***** Data for processing
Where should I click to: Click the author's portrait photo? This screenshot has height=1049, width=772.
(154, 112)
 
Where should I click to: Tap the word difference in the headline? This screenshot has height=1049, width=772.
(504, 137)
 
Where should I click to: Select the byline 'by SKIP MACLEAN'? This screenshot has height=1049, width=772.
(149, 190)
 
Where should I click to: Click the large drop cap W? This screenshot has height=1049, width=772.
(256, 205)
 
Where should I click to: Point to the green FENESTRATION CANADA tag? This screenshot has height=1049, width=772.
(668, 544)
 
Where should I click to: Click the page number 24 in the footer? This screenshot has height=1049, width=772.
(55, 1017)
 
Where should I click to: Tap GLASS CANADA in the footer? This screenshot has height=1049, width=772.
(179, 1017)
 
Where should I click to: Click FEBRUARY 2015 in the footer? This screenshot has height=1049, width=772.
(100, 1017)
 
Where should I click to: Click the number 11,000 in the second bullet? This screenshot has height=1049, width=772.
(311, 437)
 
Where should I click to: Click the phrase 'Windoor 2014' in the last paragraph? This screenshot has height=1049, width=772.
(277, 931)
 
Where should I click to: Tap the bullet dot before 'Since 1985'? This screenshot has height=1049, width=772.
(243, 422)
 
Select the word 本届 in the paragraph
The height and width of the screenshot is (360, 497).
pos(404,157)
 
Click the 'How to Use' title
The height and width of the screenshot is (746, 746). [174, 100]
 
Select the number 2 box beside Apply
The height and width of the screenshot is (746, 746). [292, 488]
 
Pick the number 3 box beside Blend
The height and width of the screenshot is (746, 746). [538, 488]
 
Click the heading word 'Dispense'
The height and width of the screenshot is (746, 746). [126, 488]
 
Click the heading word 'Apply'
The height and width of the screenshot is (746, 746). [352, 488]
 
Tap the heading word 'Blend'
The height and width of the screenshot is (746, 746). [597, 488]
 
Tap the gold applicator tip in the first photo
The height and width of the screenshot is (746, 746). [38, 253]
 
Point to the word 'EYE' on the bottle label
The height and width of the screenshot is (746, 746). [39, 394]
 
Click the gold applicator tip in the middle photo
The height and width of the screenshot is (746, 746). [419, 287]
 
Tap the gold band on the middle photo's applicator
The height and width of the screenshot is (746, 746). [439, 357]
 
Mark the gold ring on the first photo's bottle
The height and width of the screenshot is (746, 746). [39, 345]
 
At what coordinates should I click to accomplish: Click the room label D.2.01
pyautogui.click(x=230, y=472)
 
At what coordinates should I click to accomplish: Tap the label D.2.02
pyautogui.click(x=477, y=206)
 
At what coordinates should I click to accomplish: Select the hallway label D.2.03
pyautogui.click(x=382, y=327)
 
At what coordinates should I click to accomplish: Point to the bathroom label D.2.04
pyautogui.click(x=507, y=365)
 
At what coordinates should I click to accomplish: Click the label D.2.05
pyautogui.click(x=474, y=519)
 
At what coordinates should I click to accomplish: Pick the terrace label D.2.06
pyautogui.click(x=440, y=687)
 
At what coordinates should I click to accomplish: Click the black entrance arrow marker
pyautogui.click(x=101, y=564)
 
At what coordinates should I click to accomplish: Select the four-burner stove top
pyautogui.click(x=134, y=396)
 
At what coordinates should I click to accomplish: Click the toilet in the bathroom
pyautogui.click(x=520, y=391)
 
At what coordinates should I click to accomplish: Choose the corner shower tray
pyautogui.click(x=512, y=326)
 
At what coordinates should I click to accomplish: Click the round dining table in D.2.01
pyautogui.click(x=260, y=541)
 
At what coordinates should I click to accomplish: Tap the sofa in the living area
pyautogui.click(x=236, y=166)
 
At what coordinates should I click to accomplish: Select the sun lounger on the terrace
**********
**What is needed**
Convert every line of the records above into a JSON list of strings, one string per line, and leave out the blank lines.

**Result for this exercise**
[
  "Where should I click to: Click the author's portrait photo? This screenshot has height=1049, width=772.",
  "(154, 112)",
  "Where should I click to: Tap the word difference in the headline? This screenshot has height=1049, width=772.",
  "(504, 137)",
  "Where should I click to: Select the byline 'by SKIP MACLEAN'? This screenshot has height=1049, width=772.",
  "(149, 190)",
  "Where should I click to: Click the large drop cap W? This screenshot has height=1049, width=772.",
  "(256, 205)",
  "Where should I click to: Point to the green FENESTRATION CANADA tag? This screenshot has height=1049, width=772.",
  "(668, 544)",
  "Where should I click to: Click the page number 24 in the footer? This screenshot has height=1049, width=772.",
  "(55, 1017)",
  "Where should I click to: Tap GLASS CANADA in the footer? This screenshot has height=1049, width=772.",
  "(179, 1017)",
  "Where should I click to: Click FEBRUARY 2015 in the footer? This screenshot has height=1049, width=772.",
  "(100, 1017)",
  "Where should I click to: Click the number 11,000 in the second bullet? This screenshot has height=1049, width=772.",
  "(311, 437)",
  "Where should I click to: Click the phrase 'Windoor 2014' in the last paragraph? This screenshot has height=1049, width=772.",
  "(277, 931)",
  "Where should I click to: Tap the bullet dot before 'Since 1985'? This screenshot has height=1049, width=772.",
  "(243, 422)",
  "Select the word 本届 in the paragraph",
  "The height and width of the screenshot is (360, 497).",
  "pos(404,157)",
  "Click the 'How to Use' title",
  "The height and width of the screenshot is (746, 746). [174, 100]",
  "Select the number 2 box beside Apply",
  "The height and width of the screenshot is (746, 746). [292, 488]",
  "Pick the number 3 box beside Blend",
  "The height and width of the screenshot is (746, 746). [538, 488]",
  "Click the heading word 'Dispense'",
  "The height and width of the screenshot is (746, 746). [126, 488]",
  "Click the heading word 'Apply'",
  "The height and width of the screenshot is (746, 746). [352, 488]",
  "Tap the heading word 'Blend'",
  "The height and width of the screenshot is (746, 746). [597, 488]",
  "Tap the gold applicator tip in the first photo",
  "The height and width of the screenshot is (746, 746). [38, 253]",
  "Point to the word 'EYE' on the bottle label",
  "The height and width of the screenshot is (746, 746). [39, 394]",
  "Click the gold applicator tip in the middle photo",
  "The height and width of the screenshot is (746, 746). [419, 287]",
  "Tap the gold band on the middle photo's applicator",
  "The height and width of the screenshot is (746, 746). [439, 357]",
  "Mark the gold ring on the first photo's bottle",
  "The height and width of the screenshot is (746, 746). [39, 345]",
  "At what coordinates should I click to accomplish: Click the room label D.2.01",
  "pyautogui.click(x=230, y=472)",
  "At what coordinates should I click to accomplish: Tap the label D.2.02",
  "pyautogui.click(x=477, y=206)",
  "At what coordinates should I click to accomplish: Select the hallway label D.2.03",
  "pyautogui.click(x=382, y=327)",
  "At what coordinates should I click to accomplish: Point to the bathroom label D.2.04",
  "pyautogui.click(x=507, y=365)",
  "At what coordinates should I click to accomplish: Click the label D.2.05",
  "pyautogui.click(x=474, y=519)",
  "At what coordinates should I click to accomplish: Pick the terrace label D.2.06",
  "pyautogui.click(x=440, y=687)",
  "At what coordinates should I click to accomplish: Click the black entrance arrow marker",
  "pyautogui.click(x=101, y=564)",
  "At what coordinates should I click to accomplish: Select the four-burner stove top",
  "pyautogui.click(x=134, y=396)",
  "At what coordinates should I click to accomplish: Click the toilet in the bathroom",
  "pyautogui.click(x=520, y=391)",
  "At what coordinates should I click to accomplish: Choose the corner shower tray",
  "pyautogui.click(x=512, y=326)",
  "At what coordinates should I click to accomplish: Click the round dining table in D.2.01",
  "pyautogui.click(x=260, y=541)",
  "At what coordinates should I click to accomplish: Tap the sofa in the living area",
  "pyautogui.click(x=236, y=166)",
  "At what coordinates should I click to accomplish: Select the sun lounger on the terrace"
]